**Source passage:**
++++++++++

First, we analyzed the predicted insertion loss for the Y-junction beam-splitter as a function of the number of guesses employed during the training phase (Fig. 2(a)). It can be seen that the final prediction of insertion loss decreases as the number of random designs employed in the training stage is increased. Moreover, from the slope of the curve, it can also be seen that the improvement in the solution approaches asymptotic behavior. That is, from a certain point, an increase in computational cost would not significantly pay off in benefits. From this perspective, we chose 10,000 guesses as a reasonable trade-off between computational cost and predicted device performance.

Next, we analyzed the impact of the number of pixels on the predicted insertion loss for the Y-junction beam-splitter. For this purpose, we ran the algorithm discretizing the domain geometry in 4 × 4 (N = 4), 6 × 6 (N = 6), and 12 × 12 (N = 12) pixels. As expected, the predicted insertion loss decreases with an increase in the number of pixels (Fig. 2(b)). In general, by increasing the number of degrees of freedom, either by decreasing pixel size (keeping constant the device footprint) or increasing the device footprint (keeping constant pixel size), it is possible to reduce insertion loss.

Finally, it is to be noted that the advantage of this technique lies in its ability to parallelly calculate the figures of merit from a large number of starting (random) pixel layouts. In the future, we can take advantage of high-performance computing centers and multiple processors to design devices faster than serially-advancing optimization algorithms such as direct binary search.

## 3. Results and discussion

Figure 2 (c-e) shows the insertion loss during design for the three devices. The value for each guess is shown as red dots, while that of the final device is in green (2D var FDTD) and blue (3D FDTD). The achieved insertion losses are 0.92 dB, 1.07 dB, and 1.73 dB for the Y-junction beam-splitter, the 90˚ bend, and the 180˚ bend, respectively. The symmetry of the beam-splitter allowed for fewer guesses and better performance (see Fig. 1(d)).

++++++++++

**Extracted material:**
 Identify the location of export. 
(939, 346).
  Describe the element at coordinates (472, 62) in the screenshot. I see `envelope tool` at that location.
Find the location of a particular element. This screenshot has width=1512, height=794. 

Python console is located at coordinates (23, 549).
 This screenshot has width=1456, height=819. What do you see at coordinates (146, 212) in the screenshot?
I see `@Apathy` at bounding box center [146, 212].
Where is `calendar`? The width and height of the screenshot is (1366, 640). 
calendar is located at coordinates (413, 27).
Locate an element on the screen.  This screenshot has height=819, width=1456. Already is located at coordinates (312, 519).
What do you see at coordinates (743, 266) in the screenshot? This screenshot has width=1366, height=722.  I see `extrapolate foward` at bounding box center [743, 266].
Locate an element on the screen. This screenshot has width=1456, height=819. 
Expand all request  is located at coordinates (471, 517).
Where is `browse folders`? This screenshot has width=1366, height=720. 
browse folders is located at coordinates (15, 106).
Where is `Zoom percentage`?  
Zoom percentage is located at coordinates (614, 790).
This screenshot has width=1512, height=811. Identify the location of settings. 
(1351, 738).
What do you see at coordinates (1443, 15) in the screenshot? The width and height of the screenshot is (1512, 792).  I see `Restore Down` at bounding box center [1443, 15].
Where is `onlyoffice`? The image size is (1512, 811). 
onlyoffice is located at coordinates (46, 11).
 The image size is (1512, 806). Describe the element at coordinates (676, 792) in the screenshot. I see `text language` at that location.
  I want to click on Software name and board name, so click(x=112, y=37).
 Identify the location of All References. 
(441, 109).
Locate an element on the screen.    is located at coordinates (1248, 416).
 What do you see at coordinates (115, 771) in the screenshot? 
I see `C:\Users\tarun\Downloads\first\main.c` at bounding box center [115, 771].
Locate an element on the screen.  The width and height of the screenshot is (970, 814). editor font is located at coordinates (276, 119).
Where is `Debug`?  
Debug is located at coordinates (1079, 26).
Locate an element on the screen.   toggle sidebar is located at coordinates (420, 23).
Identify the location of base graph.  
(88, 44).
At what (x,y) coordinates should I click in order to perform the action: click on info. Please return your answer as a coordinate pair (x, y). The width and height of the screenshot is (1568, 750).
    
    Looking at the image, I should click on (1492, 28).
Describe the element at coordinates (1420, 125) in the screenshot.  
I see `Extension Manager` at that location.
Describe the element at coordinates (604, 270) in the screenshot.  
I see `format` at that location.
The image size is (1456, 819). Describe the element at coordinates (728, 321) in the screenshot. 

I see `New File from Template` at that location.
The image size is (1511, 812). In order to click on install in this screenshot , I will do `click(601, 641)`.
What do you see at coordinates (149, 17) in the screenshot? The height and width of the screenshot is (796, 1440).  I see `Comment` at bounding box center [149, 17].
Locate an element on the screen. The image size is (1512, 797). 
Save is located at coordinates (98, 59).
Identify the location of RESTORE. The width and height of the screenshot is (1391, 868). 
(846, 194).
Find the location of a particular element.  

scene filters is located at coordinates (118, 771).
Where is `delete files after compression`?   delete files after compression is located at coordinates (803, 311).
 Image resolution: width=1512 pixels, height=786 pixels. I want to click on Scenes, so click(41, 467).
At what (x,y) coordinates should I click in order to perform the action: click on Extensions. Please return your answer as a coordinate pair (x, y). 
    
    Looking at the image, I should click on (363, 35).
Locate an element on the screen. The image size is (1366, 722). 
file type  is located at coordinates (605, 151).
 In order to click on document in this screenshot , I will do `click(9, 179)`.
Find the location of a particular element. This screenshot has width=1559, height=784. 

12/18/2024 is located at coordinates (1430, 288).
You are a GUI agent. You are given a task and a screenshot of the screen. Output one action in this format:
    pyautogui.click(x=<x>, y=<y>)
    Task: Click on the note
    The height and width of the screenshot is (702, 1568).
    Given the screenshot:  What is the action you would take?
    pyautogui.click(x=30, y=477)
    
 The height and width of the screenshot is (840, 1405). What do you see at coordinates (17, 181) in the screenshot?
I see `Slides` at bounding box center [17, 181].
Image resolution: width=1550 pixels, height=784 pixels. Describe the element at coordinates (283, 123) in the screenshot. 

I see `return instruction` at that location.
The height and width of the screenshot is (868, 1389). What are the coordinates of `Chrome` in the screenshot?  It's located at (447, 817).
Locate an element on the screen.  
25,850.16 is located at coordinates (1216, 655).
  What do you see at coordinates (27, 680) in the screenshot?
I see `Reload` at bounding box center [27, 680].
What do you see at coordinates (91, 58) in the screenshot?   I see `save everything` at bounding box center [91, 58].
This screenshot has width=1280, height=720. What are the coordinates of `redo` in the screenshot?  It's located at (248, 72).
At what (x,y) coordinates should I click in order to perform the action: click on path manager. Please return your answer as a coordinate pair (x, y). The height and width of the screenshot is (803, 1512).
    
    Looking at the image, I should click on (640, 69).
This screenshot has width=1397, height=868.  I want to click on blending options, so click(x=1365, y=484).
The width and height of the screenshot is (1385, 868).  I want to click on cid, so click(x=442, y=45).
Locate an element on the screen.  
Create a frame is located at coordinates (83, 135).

++++++++++

**Tasks for this exercise:**
**1.** Reproduce the part of the passage on photonic device design that begins at the words "Figure 2 (c-e)" and stops after the words "(see Fig. 1(d)).".
**2.** List every device for which the passage on photonic device design reports an achieved insertion loss, together with that loss.

**Expected results:**
**1.**
Figure 2 (c-e) shows the insertion loss during design for the three devices. The value for each guess is shown as red dots, while that of the final device is in green (2D var FDTD) and blue (3D FDTD). The achieved insertion losses are 0.92 dB, 1.07 dB, and 1.73 dB for the Y-junction beam-splitter, the 90˚ bend, and the 180˚ bend, respectively. The symmetry of the beam-splitter allowed for fewer guesses and better performance (see Fig. 1(d)).

**2.**
- Y-junction beam-splitter: 0.92 dB
- 90˚ bend: 1.07 dB
- 180˚ bend: 1.73 dB